CHALLENGE:
Copy the records below line for line, with no changes to any of them.
RECORDS TO USE start
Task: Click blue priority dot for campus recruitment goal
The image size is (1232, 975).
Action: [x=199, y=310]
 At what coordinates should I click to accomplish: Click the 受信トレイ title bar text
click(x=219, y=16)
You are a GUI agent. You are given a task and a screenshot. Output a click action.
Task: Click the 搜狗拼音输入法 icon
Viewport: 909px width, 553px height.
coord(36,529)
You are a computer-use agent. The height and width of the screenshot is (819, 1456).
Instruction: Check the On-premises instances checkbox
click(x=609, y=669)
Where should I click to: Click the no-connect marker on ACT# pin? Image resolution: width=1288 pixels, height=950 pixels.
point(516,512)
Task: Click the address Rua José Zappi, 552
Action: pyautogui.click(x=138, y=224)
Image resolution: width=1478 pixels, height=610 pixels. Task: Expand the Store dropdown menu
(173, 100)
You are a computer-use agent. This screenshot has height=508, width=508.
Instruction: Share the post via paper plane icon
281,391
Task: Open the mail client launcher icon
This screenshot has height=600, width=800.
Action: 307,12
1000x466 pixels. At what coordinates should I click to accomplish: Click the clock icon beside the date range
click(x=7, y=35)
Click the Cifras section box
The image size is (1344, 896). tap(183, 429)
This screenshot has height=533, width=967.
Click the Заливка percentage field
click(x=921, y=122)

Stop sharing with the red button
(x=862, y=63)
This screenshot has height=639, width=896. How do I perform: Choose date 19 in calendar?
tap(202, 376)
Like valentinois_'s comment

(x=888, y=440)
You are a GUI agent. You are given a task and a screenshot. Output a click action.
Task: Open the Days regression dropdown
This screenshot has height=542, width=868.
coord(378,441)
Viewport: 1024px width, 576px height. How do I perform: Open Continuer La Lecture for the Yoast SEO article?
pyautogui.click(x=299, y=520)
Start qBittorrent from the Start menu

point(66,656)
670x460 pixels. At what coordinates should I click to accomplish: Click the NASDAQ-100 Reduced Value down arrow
RECORDS TO USE end
RESPONSE TO THIS TASK:
Task: Click blue priority dot for campus recruitment goal
The image size is (1232, 975).
Action: [x=199, y=310]
 At what coordinates should I click to accomplish: Click the 受信トレイ title bar text
click(x=219, y=16)
You are a GUI agent. You are given a task and a screenshot. Output a click action.
Task: Click the 搜狗拼音输入法 icon
Viewport: 909px width, 553px height.
coord(36,529)
You are a computer-use agent. The height and width of the screenshot is (819, 1456).
Instruction: Check the On-premises instances checkbox
click(x=609, y=669)
Where should I click to: Click the no-connect marker on ACT# pin? Image resolution: width=1288 pixels, height=950 pixels.
point(516,512)
Task: Click the address Rua José Zappi, 552
Action: pyautogui.click(x=138, y=224)
Image resolution: width=1478 pixels, height=610 pixels. Task: Expand the Store dropdown menu
(173, 100)
You are a computer-use agent. This screenshot has height=508, width=508.
Instruction: Share the post via paper plane icon
281,391
Task: Open the mail client launcher icon
This screenshot has height=600, width=800.
Action: 307,12
1000x466 pixels. At what coordinates should I click to accomplish: Click the clock icon beside the date range
click(x=7, y=35)
Click the Cifras section box
The image size is (1344, 896). tap(183, 429)
This screenshot has height=533, width=967.
Click the Заливка percentage field
click(x=921, y=122)

Stop sharing with the red button
(x=862, y=63)
This screenshot has height=639, width=896. How do I perform: Choose date 19 in calendar?
tap(202, 376)
Like valentinois_'s comment

(x=888, y=440)
You are a GUI agent. You are given a task and a screenshot. Output a click action.
Task: Open the Days regression dropdown
This screenshot has height=542, width=868.
coord(378,441)
Viewport: 1024px width, 576px height. How do I perform: Open Continuer La Lecture for the Yoast SEO article?
pyautogui.click(x=299, y=520)
Start qBittorrent from the Start menu

point(66,656)
670x460 pixels. At what coordinates should I click to accomplish: Click the NASDAQ-100 Reduced Value down arrow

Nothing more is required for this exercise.